## Text:
^^^^^^^^^^^^^^^^

Wen es aktuell ganz profan drängt, seine neue Timeline/Chronik zu gestalten, der kann bei Facebook hier vorbeischauen oder sich diese Spiegel Fotostrecke ansehen. Das erklärt die notwendigen Schritte. Ich fand es relativ einfach, meine Chronik zu überprüfen (ich habe schon vor Monaten auf Chronik umgestellt) und mittlerweile unpassend gewordene verschwinden zu lassen (oder zu löschen).
Da die Menschen erkennbar das Bedürfnis haben, sich in sozialen Netzwerken zu betätigen, greift eine „Facebook muss weg“ politisch zu kurz. Es ist wesentlich sinnvoller, die notwendigen Mindestanforderungen zu definieren und Alternativen aufzuzeigen bzw. deren Entwicklung anzustoßen.

^^^^^^^^^^^^^^^^

## Rohdaten:
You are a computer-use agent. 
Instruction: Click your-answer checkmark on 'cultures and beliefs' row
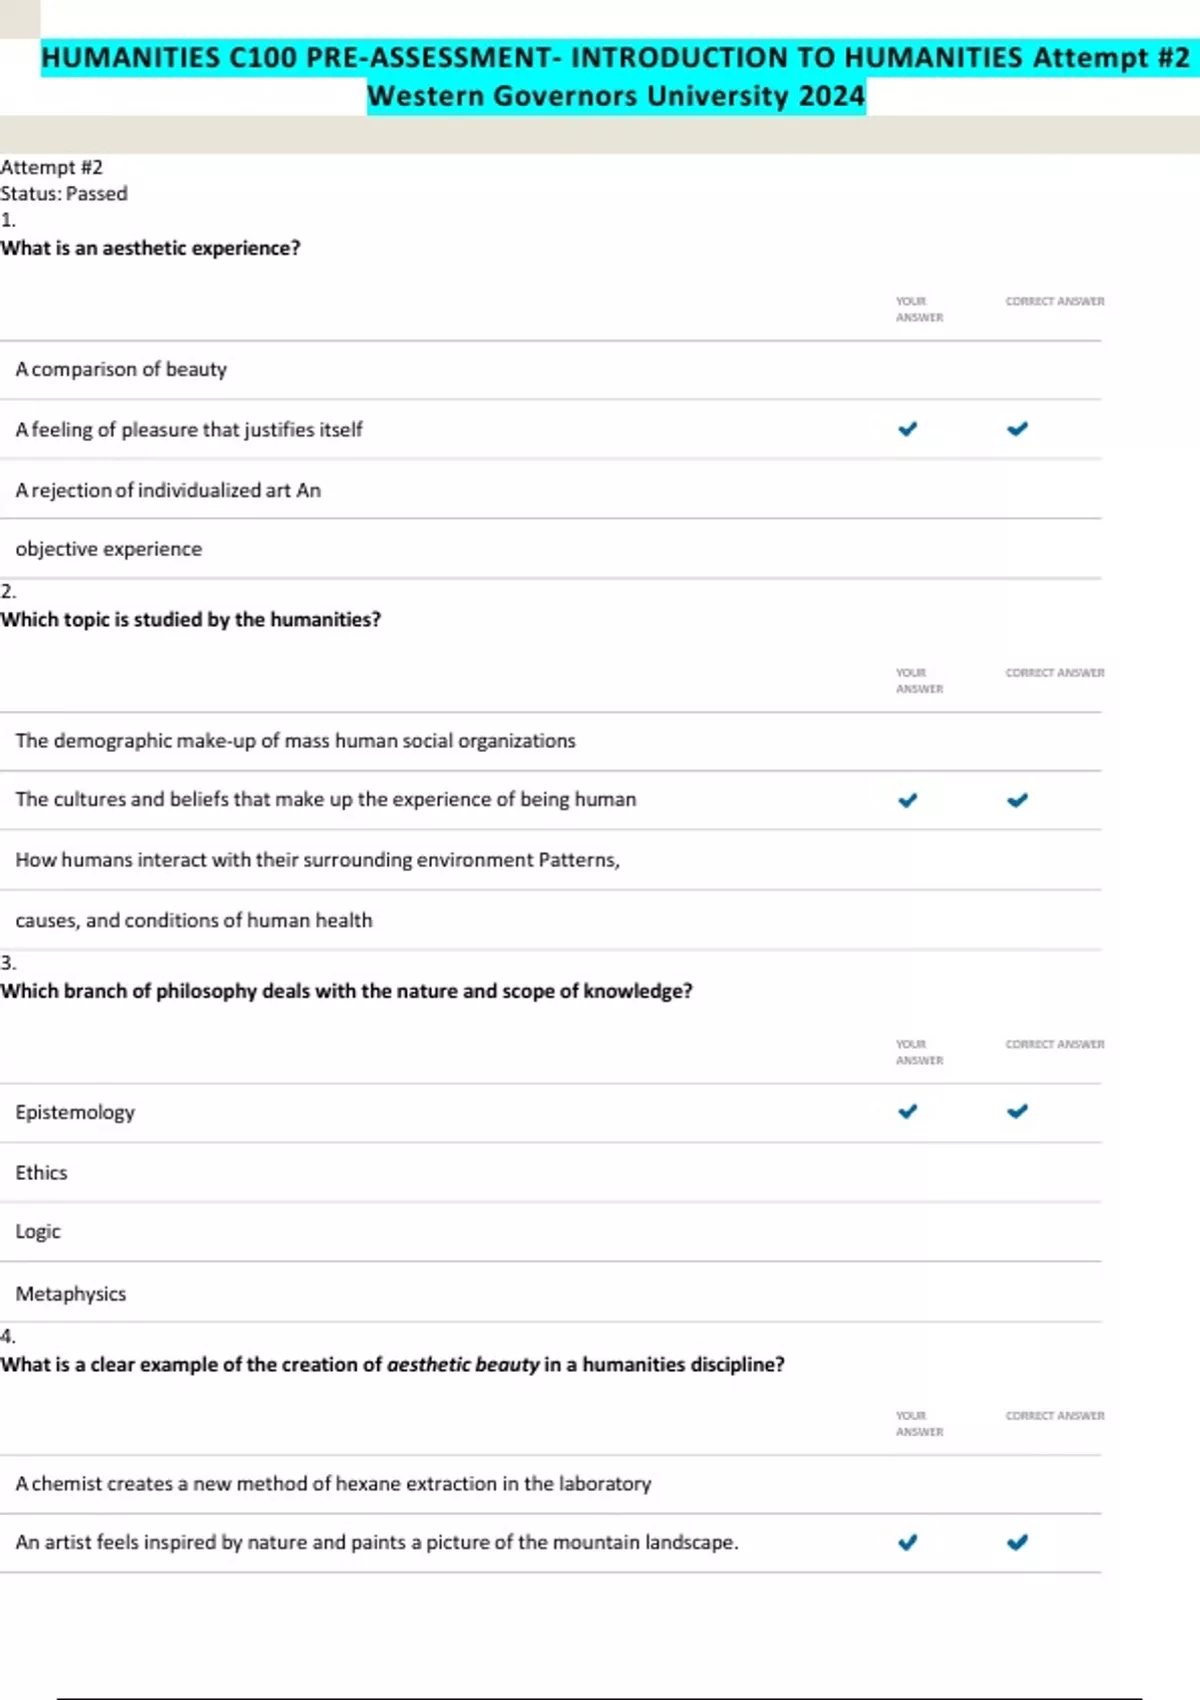click(x=907, y=800)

^^^^^^^^^^^^^^^^

## Ihre Aufgaben:
a – Nennen Sie alle Infinitive mit „zu“ aus dem Text zur Facebook-Chronik, auch jene, bei denen „zu“ in das Verb eingeschoben ist.
b – Schreiben Sie den Text zur Facebook-Chronik im Anschluss an seinen letzten Satz weiter.
Das Material spielt hierfür keine Rolle.

## Geordnete Lösungen:
a – zu gestalten, zu überprüfen, zu lassen, zu löschen, zu betätigen, zu definieren, aufzuzeigen, anzustoßen

b –
Eine solche Facebook-Alternative könnte Friendica werden. Friendica scheint nicht die Vorzüge von Facebook mit einem (auch datenschutzrechtlich) anderen Ansatz zu vereinen sondern will mehr bieten. Die Idee ist, mithilfe von offenen, freien Standards ein vertrauenswürdige soziales Netzwerk ohne Koppelung an einem einzelnen Anbieter zu entwickeln. Auch das W3C macht sich dazu Gedanken. Friendica ist nach meinem Eindruck deutlich flüssiger und gefälliger als das vor sich hindümpelnde Diaspora, dem noch vor Monaten eine große Zukunft vorausgesagt wurde. So könnte das aussehen. Um das vielen Nutzern zur Verfügung zu stellen, wäre es sinnvoll, den einen oder anderen Server zur betreiben und Interessierten ohne technische Ambitionen als „Heimathafen” zur Verfügung zu stellen. Ich könnte mir auch vorstellen, als Landesblog einen solchen Hafen anzubieten. Im Moment gibt es eine im Rahmen des Kieler Webmontags geborene Idee, die die notwendige Grundlage für so etwas schaffen könnte.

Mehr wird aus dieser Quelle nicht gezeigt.